* Start ENTRIES PROVIDED *

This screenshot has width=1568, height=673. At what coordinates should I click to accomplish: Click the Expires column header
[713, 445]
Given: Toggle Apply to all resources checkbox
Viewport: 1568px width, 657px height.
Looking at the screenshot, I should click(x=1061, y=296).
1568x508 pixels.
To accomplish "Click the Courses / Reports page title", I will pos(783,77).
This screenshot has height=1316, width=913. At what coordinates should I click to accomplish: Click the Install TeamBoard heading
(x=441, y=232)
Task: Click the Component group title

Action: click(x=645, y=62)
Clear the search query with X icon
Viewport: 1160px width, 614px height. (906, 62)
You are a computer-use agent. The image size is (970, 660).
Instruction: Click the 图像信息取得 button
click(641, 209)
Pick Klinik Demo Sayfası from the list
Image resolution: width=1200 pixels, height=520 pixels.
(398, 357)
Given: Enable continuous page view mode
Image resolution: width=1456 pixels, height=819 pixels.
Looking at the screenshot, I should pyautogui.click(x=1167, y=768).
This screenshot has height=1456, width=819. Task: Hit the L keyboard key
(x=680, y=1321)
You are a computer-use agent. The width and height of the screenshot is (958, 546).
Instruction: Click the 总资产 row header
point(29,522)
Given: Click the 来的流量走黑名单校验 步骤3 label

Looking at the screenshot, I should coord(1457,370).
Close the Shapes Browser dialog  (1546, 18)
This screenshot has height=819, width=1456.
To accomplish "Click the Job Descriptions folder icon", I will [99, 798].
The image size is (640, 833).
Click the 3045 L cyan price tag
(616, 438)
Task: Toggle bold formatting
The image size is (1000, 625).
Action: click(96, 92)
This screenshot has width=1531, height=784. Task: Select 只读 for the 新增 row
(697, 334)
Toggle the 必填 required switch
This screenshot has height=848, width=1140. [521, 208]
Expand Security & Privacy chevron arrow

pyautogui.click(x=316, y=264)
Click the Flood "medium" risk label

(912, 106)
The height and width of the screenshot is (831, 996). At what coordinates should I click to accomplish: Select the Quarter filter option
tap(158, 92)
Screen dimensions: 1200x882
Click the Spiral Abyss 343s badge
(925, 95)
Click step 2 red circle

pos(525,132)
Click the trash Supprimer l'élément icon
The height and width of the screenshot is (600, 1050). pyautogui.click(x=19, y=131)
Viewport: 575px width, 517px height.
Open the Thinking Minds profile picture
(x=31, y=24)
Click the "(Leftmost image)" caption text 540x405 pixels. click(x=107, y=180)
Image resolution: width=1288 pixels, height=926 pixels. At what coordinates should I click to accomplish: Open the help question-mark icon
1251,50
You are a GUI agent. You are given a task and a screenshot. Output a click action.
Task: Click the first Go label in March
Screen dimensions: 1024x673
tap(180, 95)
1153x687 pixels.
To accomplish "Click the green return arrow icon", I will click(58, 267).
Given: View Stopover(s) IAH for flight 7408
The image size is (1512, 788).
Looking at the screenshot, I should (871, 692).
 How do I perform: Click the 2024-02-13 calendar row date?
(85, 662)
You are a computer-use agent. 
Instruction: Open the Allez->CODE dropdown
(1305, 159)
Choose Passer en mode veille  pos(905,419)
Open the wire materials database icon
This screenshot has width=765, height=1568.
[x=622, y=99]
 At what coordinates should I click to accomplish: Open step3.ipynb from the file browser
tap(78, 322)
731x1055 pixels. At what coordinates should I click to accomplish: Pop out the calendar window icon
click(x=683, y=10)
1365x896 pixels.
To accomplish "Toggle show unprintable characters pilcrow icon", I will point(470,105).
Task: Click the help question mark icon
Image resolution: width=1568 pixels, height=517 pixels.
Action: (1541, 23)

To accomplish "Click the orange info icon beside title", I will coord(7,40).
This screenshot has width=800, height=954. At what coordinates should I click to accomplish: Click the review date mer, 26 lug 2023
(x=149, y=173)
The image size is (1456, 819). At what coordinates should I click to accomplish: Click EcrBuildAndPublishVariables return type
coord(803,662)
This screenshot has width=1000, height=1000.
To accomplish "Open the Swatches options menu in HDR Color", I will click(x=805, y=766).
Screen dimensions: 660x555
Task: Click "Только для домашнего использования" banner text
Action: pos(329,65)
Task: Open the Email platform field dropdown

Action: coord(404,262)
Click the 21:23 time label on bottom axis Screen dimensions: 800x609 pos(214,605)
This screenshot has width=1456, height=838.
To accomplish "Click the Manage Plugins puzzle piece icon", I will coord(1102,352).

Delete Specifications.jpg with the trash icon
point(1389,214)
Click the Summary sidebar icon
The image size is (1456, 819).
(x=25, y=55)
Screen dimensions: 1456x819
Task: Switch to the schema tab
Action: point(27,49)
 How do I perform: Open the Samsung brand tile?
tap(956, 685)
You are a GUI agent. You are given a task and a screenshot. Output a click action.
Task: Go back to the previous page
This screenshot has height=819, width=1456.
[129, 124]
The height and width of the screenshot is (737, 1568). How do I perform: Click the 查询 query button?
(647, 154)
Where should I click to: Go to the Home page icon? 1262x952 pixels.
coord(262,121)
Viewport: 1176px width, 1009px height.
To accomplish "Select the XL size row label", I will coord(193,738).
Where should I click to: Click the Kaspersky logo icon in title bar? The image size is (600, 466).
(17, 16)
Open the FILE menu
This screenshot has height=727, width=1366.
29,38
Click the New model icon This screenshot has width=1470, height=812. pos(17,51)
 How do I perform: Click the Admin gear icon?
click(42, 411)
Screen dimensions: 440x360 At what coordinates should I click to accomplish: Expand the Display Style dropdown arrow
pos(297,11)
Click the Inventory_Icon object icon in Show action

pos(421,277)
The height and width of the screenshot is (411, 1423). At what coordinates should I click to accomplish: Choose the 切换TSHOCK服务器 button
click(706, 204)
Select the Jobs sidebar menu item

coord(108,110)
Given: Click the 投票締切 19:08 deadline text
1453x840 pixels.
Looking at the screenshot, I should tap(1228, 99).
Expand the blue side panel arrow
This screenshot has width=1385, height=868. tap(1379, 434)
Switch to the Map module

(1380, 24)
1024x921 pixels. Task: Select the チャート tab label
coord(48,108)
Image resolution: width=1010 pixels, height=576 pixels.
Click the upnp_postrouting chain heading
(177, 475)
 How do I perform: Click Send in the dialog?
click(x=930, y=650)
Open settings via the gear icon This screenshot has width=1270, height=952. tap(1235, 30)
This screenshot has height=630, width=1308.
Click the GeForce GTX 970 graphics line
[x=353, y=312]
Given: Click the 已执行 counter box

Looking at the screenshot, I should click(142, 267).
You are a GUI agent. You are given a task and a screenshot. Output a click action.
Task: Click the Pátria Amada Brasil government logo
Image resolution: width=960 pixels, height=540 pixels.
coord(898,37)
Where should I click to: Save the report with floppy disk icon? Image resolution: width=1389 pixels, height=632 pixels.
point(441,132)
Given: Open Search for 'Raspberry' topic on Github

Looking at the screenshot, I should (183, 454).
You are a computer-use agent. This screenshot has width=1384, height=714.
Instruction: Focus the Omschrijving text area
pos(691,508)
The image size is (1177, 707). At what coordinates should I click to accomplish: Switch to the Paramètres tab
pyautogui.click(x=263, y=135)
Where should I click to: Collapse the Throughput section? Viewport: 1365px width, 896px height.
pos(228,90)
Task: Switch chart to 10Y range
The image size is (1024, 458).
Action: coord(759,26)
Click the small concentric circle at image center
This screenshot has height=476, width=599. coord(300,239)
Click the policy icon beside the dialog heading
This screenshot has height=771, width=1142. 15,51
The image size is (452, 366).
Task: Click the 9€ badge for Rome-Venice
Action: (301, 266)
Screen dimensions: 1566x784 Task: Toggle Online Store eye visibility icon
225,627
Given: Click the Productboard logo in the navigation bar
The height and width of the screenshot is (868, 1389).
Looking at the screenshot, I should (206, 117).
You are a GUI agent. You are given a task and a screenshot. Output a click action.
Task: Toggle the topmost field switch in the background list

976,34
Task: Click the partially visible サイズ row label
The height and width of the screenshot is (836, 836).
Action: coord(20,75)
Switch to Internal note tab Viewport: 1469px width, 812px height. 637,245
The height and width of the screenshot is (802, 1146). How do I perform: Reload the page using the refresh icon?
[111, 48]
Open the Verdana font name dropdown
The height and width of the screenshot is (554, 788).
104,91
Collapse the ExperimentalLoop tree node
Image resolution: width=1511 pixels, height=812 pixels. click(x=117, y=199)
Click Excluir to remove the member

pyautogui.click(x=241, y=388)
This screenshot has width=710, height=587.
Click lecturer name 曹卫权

* End ENTRIES PROVIDED *

• _WORK TO DO_
Starting at the line that has "Viewport: 1176px width, 1009px height." and stopping after the line that has "Looking at the screenshot, I should tap(1228, 99).", update those records by replacing "Display Style" with "Layout Style" and leaving everything else unchanged.

• _RESULT OF THE EXERCISE_
Viewport: 1176px width, 1009px height.
To accomplish "Select the XL size row label", I will coord(193,738).
Where should I click to: Click the Kaspersky logo icon in title bar? The image size is (600, 466).
(17, 16)
Open the FILE menu
This screenshot has height=727, width=1366.
29,38
Click the New model icon This screenshot has width=1470, height=812. pos(17,51)
 How do I perform: Click the Admin gear icon?
click(42, 411)
Screen dimensions: 440x360 At what coordinates should I click to accomplish: Expand the Layout Style dropdown arrow
pos(297,11)
Click the Inventory_Icon object icon in Show action

pos(421,277)
The height and width of the screenshot is (411, 1423). At what coordinates should I click to accomplish: Choose the 切换TSHOCK服务器 button
click(706, 204)
Select the Jobs sidebar menu item

coord(108,110)
Given: Click the 投票締切 19:08 deadline text
1453x840 pixels.
Looking at the screenshot, I should tap(1228, 99).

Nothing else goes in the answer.